En un entorno que se mantiene muy volátil, los mercados financieros globales -también los locales- mostraron algunas señales de optimismo fundamentados en resultados positivos en la lucha sanitaria de algunos países, la inversión de Estados Unidos en el desarrollo de medicamentos y vacunas, y la posible reanudación de acuerdos comerciales con China.
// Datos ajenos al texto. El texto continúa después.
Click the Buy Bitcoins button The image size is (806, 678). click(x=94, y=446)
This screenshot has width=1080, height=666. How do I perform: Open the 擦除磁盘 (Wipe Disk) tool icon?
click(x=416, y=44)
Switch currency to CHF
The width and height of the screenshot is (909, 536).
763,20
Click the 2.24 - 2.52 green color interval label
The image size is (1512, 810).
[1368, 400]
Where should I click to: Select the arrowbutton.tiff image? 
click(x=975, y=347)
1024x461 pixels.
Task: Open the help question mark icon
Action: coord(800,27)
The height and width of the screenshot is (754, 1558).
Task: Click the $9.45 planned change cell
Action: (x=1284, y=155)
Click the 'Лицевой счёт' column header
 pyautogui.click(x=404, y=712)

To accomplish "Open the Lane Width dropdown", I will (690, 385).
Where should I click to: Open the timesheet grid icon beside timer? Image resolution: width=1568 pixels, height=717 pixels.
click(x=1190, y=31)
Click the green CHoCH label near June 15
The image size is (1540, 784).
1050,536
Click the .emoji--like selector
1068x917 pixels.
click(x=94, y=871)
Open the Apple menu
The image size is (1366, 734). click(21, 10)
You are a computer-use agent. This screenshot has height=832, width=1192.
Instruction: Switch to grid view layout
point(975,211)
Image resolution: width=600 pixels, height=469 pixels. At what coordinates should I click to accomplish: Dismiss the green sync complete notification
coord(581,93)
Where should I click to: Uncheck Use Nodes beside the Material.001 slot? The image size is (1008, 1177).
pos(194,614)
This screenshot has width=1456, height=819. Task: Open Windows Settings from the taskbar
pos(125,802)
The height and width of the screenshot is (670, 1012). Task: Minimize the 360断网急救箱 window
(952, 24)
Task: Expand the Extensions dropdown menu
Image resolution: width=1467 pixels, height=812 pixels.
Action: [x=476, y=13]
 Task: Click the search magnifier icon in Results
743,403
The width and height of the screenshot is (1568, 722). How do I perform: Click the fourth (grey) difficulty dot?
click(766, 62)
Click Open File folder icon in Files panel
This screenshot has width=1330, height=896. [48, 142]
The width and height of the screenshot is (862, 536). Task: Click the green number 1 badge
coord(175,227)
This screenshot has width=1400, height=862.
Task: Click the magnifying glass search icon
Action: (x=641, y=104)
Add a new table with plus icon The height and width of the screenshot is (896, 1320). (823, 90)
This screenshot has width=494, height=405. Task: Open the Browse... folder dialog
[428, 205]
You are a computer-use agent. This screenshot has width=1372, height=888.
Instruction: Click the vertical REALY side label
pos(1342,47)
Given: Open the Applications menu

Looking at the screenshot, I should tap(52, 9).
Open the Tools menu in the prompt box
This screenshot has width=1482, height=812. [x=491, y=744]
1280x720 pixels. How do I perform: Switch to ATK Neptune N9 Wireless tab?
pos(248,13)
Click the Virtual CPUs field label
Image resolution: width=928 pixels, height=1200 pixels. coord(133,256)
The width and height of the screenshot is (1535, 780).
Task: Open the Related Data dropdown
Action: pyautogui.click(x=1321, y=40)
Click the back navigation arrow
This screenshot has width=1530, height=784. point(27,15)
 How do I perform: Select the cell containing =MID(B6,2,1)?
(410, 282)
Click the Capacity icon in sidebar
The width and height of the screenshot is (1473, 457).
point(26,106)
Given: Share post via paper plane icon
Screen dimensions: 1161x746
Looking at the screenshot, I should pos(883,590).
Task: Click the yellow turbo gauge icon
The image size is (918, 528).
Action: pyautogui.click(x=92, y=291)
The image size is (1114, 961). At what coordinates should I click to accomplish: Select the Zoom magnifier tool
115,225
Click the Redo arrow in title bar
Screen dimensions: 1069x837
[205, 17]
Sin embargo, los indicadores de la economía real siguen predominando los números negativos, con algunas excepciones como la leve disminución de los pedidos de desempleo en los Estados Unidos, la suba del petróleo y la recuperación de expectativas empresarias de Alemania.

El economista de la Universidad Austral, Juan  Llach destaca el debilitamiento de la mayoría de monedas, los bonos del Tesoro de Estados Unidos en niveles récord, el riesgo emergente sin variaciones relevantes, los commodities firmes, encabezados por el petróleo pero con la excepción de la soja, y la mayoría de las bolsas recuperándose. “Si en el tercer trimestre hay señales claras de que (la pandemia) está bajo control, puede darse la salida en V asimétrica, primero en los mercados de cotización diaria, y luego, más lentamente, en la economía real”, sostiene.

Advierte que no hay que olvidar que, bastante antes de la erupción de la pandemia, la economía global ya acarreaba problemas importantes, como un excesivo endeudamiento, público y privado, por partes casi iguales, y cercano al 300% del PIB global; claras tensiones comerciales, sobresaliendo las de China-Estados Unidos -ahora en modo de espera, pero irresueltas-; y marcada crisis del multilateralismo.

Respecto al panorama de la Argentina, Llach sostiene que, si tal como pareciera, se llega a un acuerdo con los acreedores, nuestro país se beneficiaría por una cierta recuperación de la inversión y de las exportaciones. “Esta es una condición necesaria, pero no suficiente para empezar a encarrilar a nuestro país. Para ello sería necesario poner en marcha un plan más integral, que incluyera una estabilización drástica y una profunda reestructuración de la política tributaria y de gasto público. Estas políticas se potenciarían significativamente si se orientaran con un enfoque de productividad inclusiva, o sea aumentando simultáneamente la inclusión y la productividad, idealmente acordados entre las principales fuerzas políticas y sociales”, concluye.

Respecto también a este panorama interno, Eduardo Luis Fracchia destacas las dificultades para tranquilizar la economía, con proyecciones de caída de la actividad que oscilan entre el 6% que vaticinan los más optimistas, a un descenso del 11%, que avisaron los más pesimistas.

En relación a la incertidumbre que genera la variable de la inflación, considera que “no parace lógico  un episodio inflacionario que supondría pasar del 3% mensual al 50% mensual. En tanto, algunos analistas plantean cuasimonedas, títulos o soluciones diversas para no malear al peso el cual quedaría muy comprometido con una emisión que ya comenzó a escalar y puede seguir con ritmo creciente.”

En cuando el dólar, señala que el paralelo empujará al oficial y éste último a los precios: “Será una corrida que, de imponerse, puede generar un estallido de precios. Guzmán cuestiona los niveles de tasa de emisión y Pesce, desde el Banco Central, considera que la negociación de la deuda genera tensión cambiaria”.

Fracchia considera que la reducción del gasto público podría moderar la tasa de emisión de pesos, pero la considera poco probable por la decisión política que implica. “En este sentido, el déficit fiscal es creciente y se alimenta del mayor gasto público y de la reducción de la recaudación impositiva. Las erogaciones públicas son necesarias para contener las adversidades de la pandemia en el sector productivo y en los ingresos de los trabajadores, especialmente en los informales”.

Señala que el dólar oficial parcialmente retrasado sumado a las retenciones, desalientan concretar operaciones de venta del campo. “La enorme distancia entre los dólares alternativos y el oficial genera una distorsión que se torna grave al superar con creces el 30% que se considera crítico. En estos momentos se sitúa en 80%. A su vez, la suba del dólar en Brasil complica el tema cambiario y explica también el potencial ascenso de los precios en el futuro cuando el dólar oficial seguramente crezca”.